Continue to peg down strawberry runners if new plants are needed. Leave the runner connected to the main plant until it shows signs of growth.
Once rooted the runner can then be cut and your new plant potted on. By doing this you will reduce the energy resource available to the mother plant and subsequently reduce yields from it. If you want bigger crops this year then remove runners by cutting close to the main plant and discard them.
“Cut Down Summer-Fruiting Raspberry Canes To Promote New Growth”
When summer-fruiting raspberries have finished cropping, cut out the old fruiting canes to ground level.
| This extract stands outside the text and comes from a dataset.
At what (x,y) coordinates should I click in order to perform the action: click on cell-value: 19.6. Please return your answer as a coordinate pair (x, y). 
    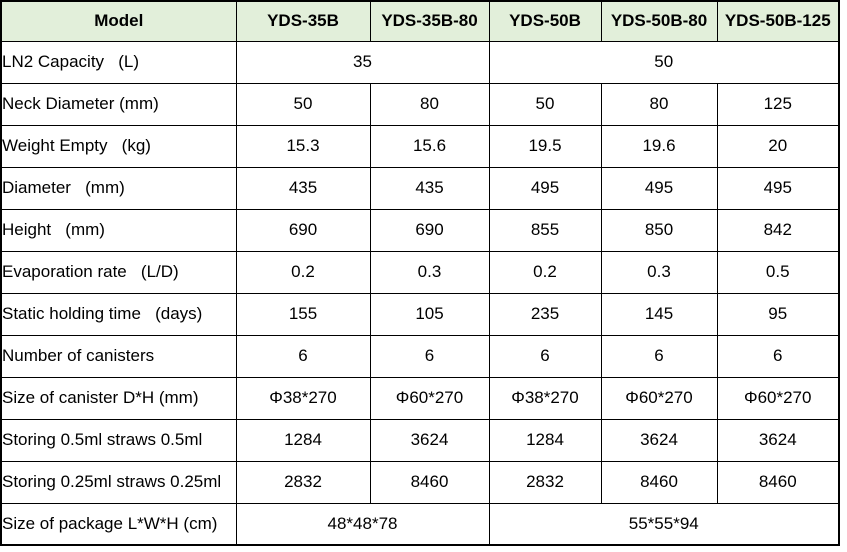
    Looking at the image, I should click on (659, 146).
As new growth is produced tie it in to the supports as these will bear your next crops. Don't prune autumn-flowering raspberries; this is done in late winter.>
“Summer Prune Your Fruit Trees For Healthy, Heavy Fruiting Specimens”
Later in the month summer pruning of restricted apples and pears (such as cordons, espaliers, pyramids) can begin.
In northern regions delay this until August. Cherries and plums can be summer pruned after cropping. Any branches growing out away from the wall should be removed entirely. Pinching out tender shoot tips, plus any sideshoots coming from the main stems, will prevent the trees from putting on too much leafy growth.
If you need replacement shoots for bare areas of an established tree, or if you are forming a new tree, then select and retain one or two strong shoots at the base of the bare area, to train into these areas. Selecting two suitable shoots means you have some insurance in case the first shoot becomes damaged.
For wall-trained sweet cherries, cut back shoots to remove about half of this year's new growth, removing any overcrowded or unhealthy looking stems at the same time.
For wall-trained 'Morello' and acid cherries, prune out entirely any fruited shoots, removing all of this year's new growth. But be careful not to remove any un-fruited new shoots, as these will produce fruit next year. Instead, tie them in so that they are easy to pick.